What is being asked: Exactly the lines from the one holding "人工皮革 (369, 880)" through the final line of the data are wanted, copied as written.
-- Extracted information follows --
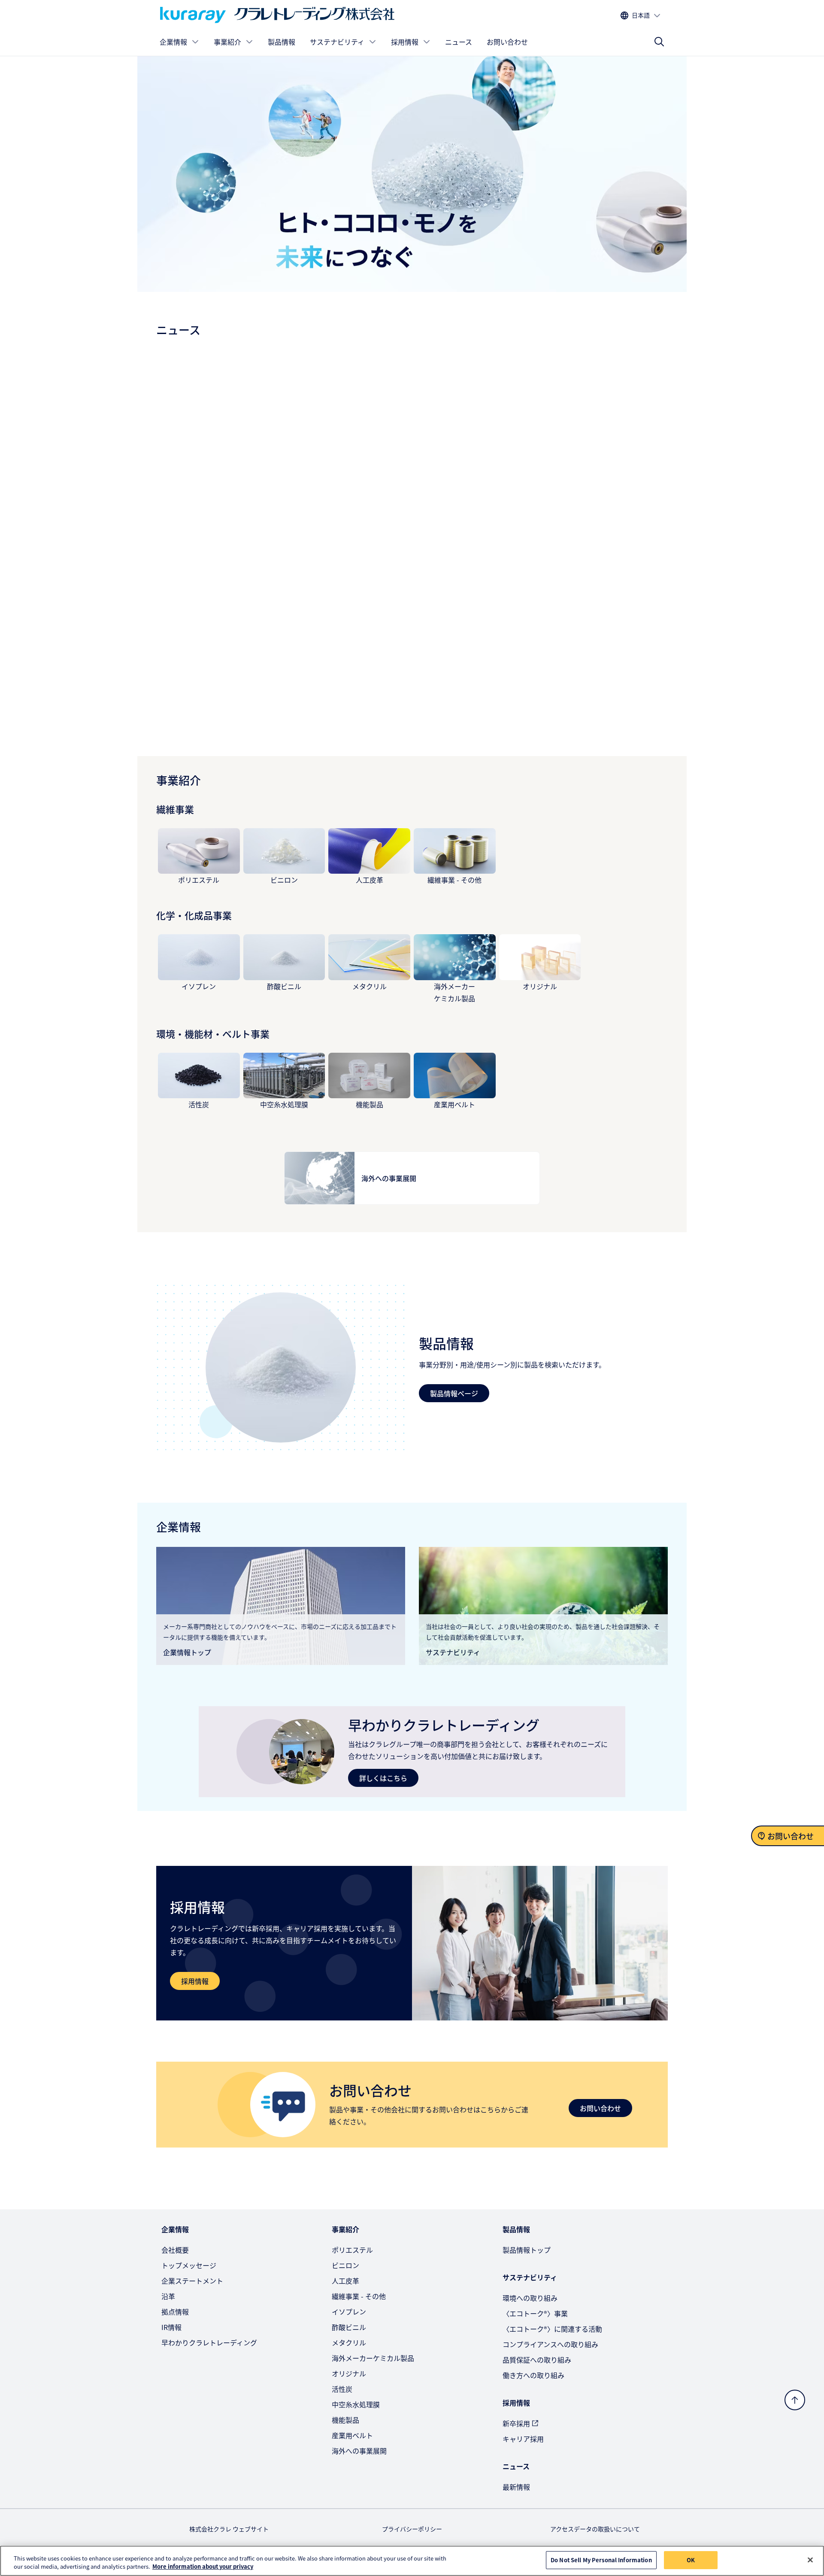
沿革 (168, 2296)
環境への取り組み (530, 2298)
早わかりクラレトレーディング (209, 2342)
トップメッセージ (188, 2265)
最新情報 (516, 2487)
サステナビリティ (337, 41)
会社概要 (175, 2250)
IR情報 (171, 2327)
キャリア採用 (523, 2438)
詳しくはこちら (383, 1778)
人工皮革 (369, 880)
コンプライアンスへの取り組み (550, 2344)
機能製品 (369, 1104)
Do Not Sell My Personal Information (601, 2560)
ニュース (458, 41)
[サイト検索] (659, 41)
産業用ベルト (454, 1104)
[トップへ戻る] (795, 2400)
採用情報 (404, 41)
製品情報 (281, 41)
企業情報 (173, 41)
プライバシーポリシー (412, 2528)
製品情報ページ (454, 1393)
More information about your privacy (202, 2567)
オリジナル (540, 986)
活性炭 (198, 1104)
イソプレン (199, 986)
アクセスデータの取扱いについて (595, 2528)
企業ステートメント (192, 2280)
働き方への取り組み (533, 2375)
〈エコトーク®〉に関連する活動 (552, 2329)
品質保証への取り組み (537, 2359)
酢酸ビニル (284, 986)
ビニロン (284, 880)
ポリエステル (198, 880)
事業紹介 (227, 41)
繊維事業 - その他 (454, 880)
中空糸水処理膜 (284, 1104)
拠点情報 (175, 2311)
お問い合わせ (507, 41)
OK (691, 2560)
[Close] (810, 2559)
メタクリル (369, 986)
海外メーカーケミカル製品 (373, 2358)
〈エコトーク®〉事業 (535, 2313)
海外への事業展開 (359, 2450)
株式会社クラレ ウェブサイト (229, 2528)
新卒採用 (516, 2423)
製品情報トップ (527, 2250)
-- Extracted information concluded --
Expected output:
人工皮革 (369, 880)
コンプライアンスへの取り組み (550, 2344)
機能製品 (369, 1104)
Do Not Sell My Personal Information (601, 2560)
ニュース (458, 41)
[サイト検索] (659, 41)
産業用ベルト (454, 1104)
[トップへ戻る] (795, 2400)
採用情報 (404, 41)
製品情報 (281, 41)
企業情報 (173, 41)
プライバシーポリシー (412, 2528)
製品情報ページ (454, 1393)
More information about your privacy (202, 2567)
オリジナル (540, 986)
活性炭 (198, 1104)
イソプレン (199, 986)
アクセスデータの取扱いについて (595, 2528)
企業ステートメント (192, 2280)
働き方への取り組み (533, 2375)
〈エコトーク®〉に関連する活動 (552, 2329)
品質保証への取り組み (537, 2359)
酢酸ビニル (284, 986)
ビニロン (284, 880)
ポリエステル (198, 880)
事業紹介 (227, 41)
繊維事業 - その他 (454, 880)
中空糸水処理膜 (284, 1104)
拠点情報 (175, 2311)
お問い合わせ (507, 41)
OK (691, 2560)
[Close] (810, 2559)
メタクリル (369, 986)
海外メーカーケミカル製品 (373, 2358)
〈エコトーク®〉事業 (535, 2313)
海外への事業展開 (359, 2450)
株式会社クラレ ウェブサイト (229, 2528)
新卒採用 (516, 2423)
製品情報トップ (527, 2250)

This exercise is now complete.